§ 本文
───
空き家売却 その2

体験談

一度土地売却をキャンセルしてから数年の間は、不動産会社や私が何を言っても母は「売らない」の一点張りでした。
私も諦めて、将来母がいなくなった後の遺産相続時に手続きすることになるのだろうと思っていました。

そんなある日のこと、母が自宅で転んで胸椎を圧迫骨折してしまいます。
救急車で病院に搬送され、数日後には背中にプレートとボルトを入れる手術をしました。
手術は無事成功し、約5ヶ月の入院後、自宅に戻ります。

自宅に戻ってからは、安定した生活が続き、背中のプレートも1年後には抜去して完治となりました。しかし、骨折前に出来ていた家事は全て出来なくなり、デイサービスも拒否して、ベッドでテレビを見るだけの毎日を過ごしていく内に、物事に対する執着が段々と薄れていきました。
───
§ 提供データ
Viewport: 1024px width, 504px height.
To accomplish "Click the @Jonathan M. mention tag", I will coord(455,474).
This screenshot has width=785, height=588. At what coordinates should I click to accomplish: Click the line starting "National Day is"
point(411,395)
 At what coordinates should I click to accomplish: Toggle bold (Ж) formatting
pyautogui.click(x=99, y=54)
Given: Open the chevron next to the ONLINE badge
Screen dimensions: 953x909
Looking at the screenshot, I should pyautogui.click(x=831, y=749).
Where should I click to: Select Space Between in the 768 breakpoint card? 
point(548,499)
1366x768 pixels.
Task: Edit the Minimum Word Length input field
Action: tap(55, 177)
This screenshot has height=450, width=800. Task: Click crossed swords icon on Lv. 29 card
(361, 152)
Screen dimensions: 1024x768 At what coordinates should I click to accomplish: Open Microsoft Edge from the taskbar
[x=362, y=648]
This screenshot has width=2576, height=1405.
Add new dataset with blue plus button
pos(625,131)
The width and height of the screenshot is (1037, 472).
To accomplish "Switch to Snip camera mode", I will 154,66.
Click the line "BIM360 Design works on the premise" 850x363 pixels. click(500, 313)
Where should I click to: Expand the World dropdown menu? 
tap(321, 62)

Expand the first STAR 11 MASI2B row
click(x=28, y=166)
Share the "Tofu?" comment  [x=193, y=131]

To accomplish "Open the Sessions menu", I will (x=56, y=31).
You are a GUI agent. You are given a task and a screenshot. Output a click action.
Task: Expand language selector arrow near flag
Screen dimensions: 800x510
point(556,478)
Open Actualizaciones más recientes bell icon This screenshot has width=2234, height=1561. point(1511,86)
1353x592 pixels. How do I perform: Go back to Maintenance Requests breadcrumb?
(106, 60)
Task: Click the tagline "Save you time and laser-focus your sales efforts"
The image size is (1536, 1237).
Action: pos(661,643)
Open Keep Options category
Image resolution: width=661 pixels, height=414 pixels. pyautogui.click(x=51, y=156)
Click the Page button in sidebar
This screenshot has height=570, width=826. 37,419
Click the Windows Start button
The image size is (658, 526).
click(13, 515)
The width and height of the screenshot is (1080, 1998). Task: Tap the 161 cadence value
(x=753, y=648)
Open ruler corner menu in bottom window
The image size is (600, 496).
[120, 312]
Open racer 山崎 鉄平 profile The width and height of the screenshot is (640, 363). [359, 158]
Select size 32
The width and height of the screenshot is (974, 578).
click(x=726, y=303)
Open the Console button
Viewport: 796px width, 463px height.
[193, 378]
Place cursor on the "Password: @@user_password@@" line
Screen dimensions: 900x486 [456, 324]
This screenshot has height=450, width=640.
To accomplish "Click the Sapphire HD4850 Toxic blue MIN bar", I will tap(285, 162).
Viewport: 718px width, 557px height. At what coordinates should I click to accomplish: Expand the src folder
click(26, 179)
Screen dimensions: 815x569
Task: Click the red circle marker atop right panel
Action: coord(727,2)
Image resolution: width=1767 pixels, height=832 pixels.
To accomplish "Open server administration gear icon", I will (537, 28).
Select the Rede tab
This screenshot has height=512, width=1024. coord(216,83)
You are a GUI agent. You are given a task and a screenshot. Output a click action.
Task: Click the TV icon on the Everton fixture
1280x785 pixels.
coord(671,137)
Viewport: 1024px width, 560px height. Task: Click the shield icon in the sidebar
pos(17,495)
───
§ 課題一覧
a: 次の各文が空き家売却の体験談の内容と合っているかどうか、「はい」か「いいえ」で答え、判断の根拠となる本文の語句をそのまま引用してください。
(i) 母は自宅で転んで胸椎を圧迫骨折した。
(ii) 母は約3ヶ月の入院後に自宅に戻った。
(iii) 自宅に戻った後、母はデイサービスを利用し始めた。
b: 空き家売却の体験談をもとに、次の質問に答えてください。
(i) 手術で背中に入れたものは何ですか。
(ii) 背中のプレートは何年後に抜去されましたか。
(iii) 母はベッドで何をして毎日を過ごしていましたか。
c: 空き家売却の体験談のうち、「救急車で病院に搬送され、数日後には背中にプレートとボルトを入れる手術をしました。」という語句を含む箇所で始まり「着が段々と薄れていきました。」で終わる部分を、一字も変えずに打ち直してください。

§ 解答一覧
a:
(i) はい。「母が自宅で転んで胸椎を圧迫骨折してしまいます」
(ii) いいえ。「約5ヶ月の入院後、自宅に戻ります」
(iii) いいえ。「デイサービスも拒否して」

b:
(i) プレートとボルト
(ii) 1年後
(iii) テレビを見ていた

c:
救急車で病院に搬送され、数日後には背中にプレートとボルトを入れる手術をしました。
手術は無事成功し、約5ヶ月の入院後、自宅に戻ります。

自宅に戻ってからは、安定した生活が続き、背中のプレートも1年後には抜去して完治となりました。しかし、骨折前に出来ていた家事は全て出来なくなり、デイサービスも拒否して、ベッドでテレビを見るだけの毎日を過ごしていく内に、物事に対する執着が段々と薄れていきました。